(TASK INSTRUCTIONS) Reproduce every one of the rows below, requests included, and scale the click coordinates in the answers by 0.35, rounding each to a whole number with halves rounded up. Leave the numbers in the requests unchanged and omit the pictures.

[Start EXTRACTED RECORDS]

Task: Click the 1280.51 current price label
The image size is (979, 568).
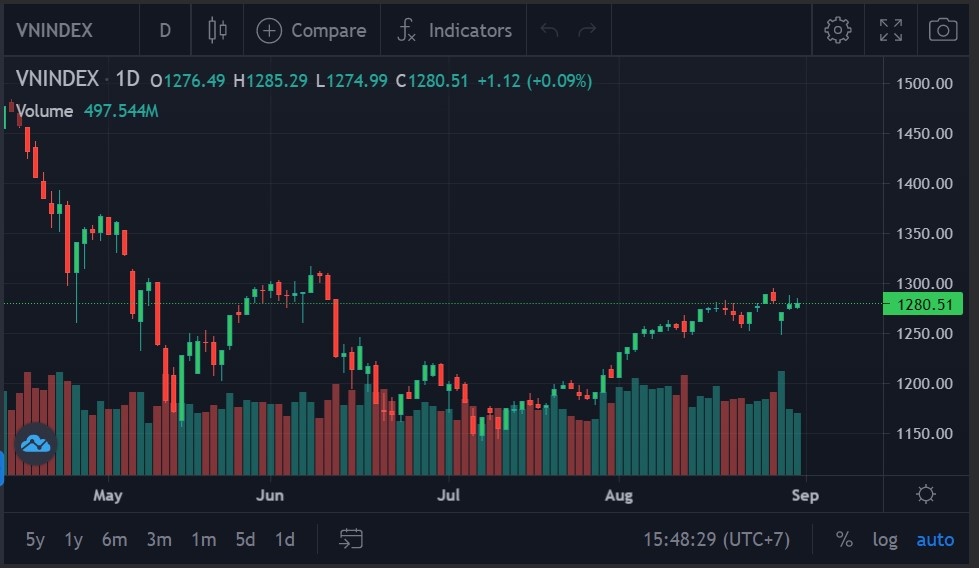Action: click(922, 303)
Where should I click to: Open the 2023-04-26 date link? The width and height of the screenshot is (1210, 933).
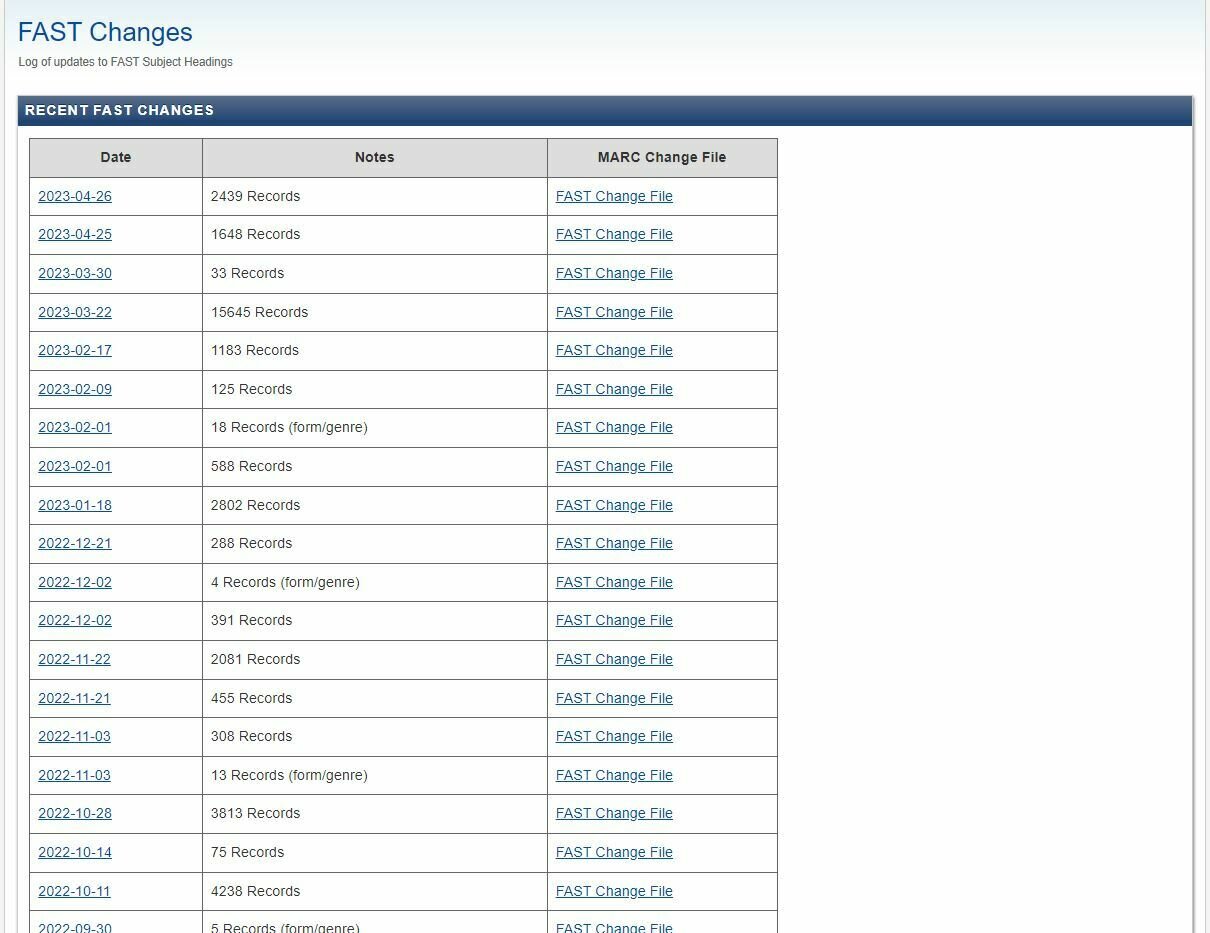click(x=75, y=196)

[End EXTRACTED RECORDS]

(THE OUTPUT)
Task: Click the 1280.51 current price label
The image size is (979, 568).
Action: click(323, 106)
Where should I click to: Open the 2023-04-26 date link? The width and height of the screenshot is (1210, 933).
click(x=26, y=69)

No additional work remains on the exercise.